Adesso che lo streaming è stato definitivamente sdoganato, vale la pena interrogarsi su quale sarà il futuro dell’azienda e soprattutto se il titolo azionario riuscirà a mantenere le stesse performance degli ultimi dieci anni. Stephen McBride, investitore professionista e chief analyst per RiskHedge, ha provato a rispondere su Forbes.com, lanciando un provocazione: i giorni di gloria di Netflix? Potrebbero ormai essere alle spalle.

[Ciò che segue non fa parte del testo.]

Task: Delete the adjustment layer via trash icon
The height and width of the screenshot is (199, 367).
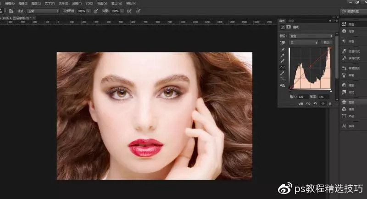Action: (330, 104)
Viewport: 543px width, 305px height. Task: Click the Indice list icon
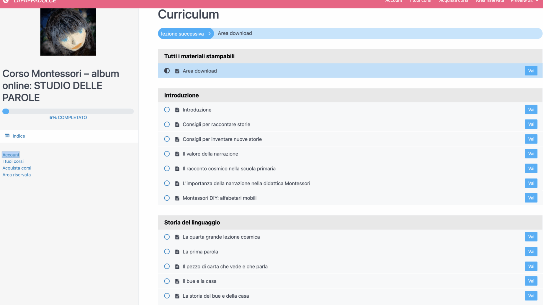[7, 136]
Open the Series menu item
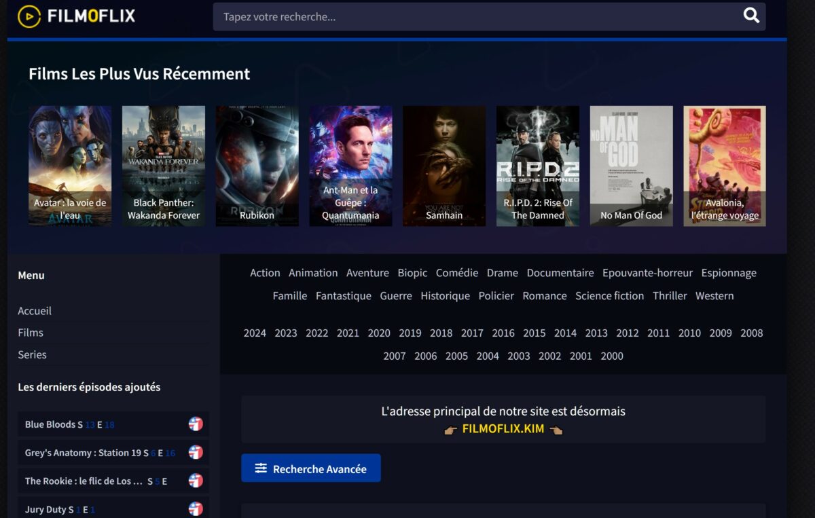 32,354
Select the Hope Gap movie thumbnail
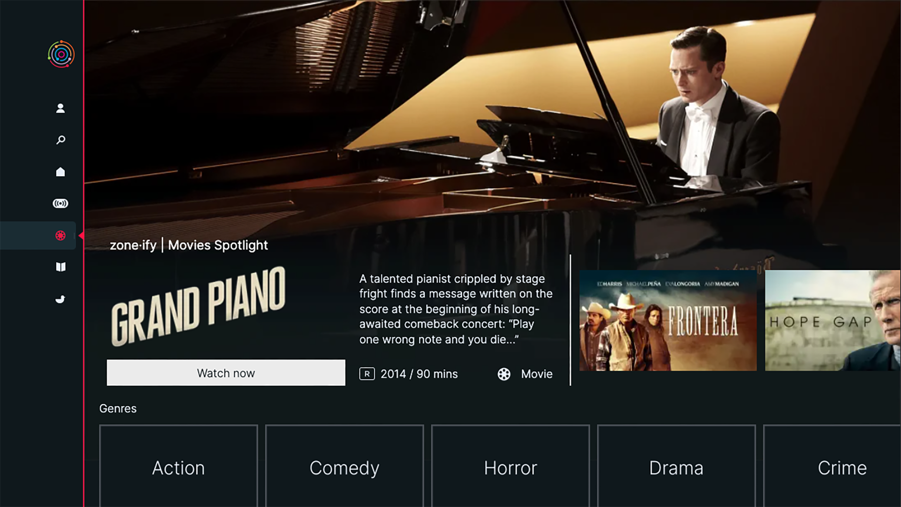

L’analista ha poi motivato la sua analisi. Il primo fattore, che potrebbe causare il declino di Netflix, è rappresentato da una concorrenza sempre più agguerrita. A fine 2019, dovrebbe esordire Disney+, il servizio di streaming di proprietà di Disney, media company che possiede uno dei migliori cataloghi di film di sempre: dalla serie Avengers a Star Wars, passando per Black Panther, tutti i colossal degli ultimi anni sono di sua proprietà. Alcuni di questi film sono attualmente su Netflix, ma entro l’anno saranno rimossi. Oltre a qualità del catalogo, Disney+ potrà puntare anche un prezzo concorrenziale di appena 6,99 dollari.
Sempre secondo Stephen McBride, gli azionisti di Netflix dovrebbero preoccuparsi anche del servizio di streaming che sarà lanciato da AT&T, compagnia telefonica americana, che ha acquistato WarnerMedia nel 2018 e che possiede HBO, emittente televisiva di successi come Sex and The City, The Sopranos e Game of Thrones.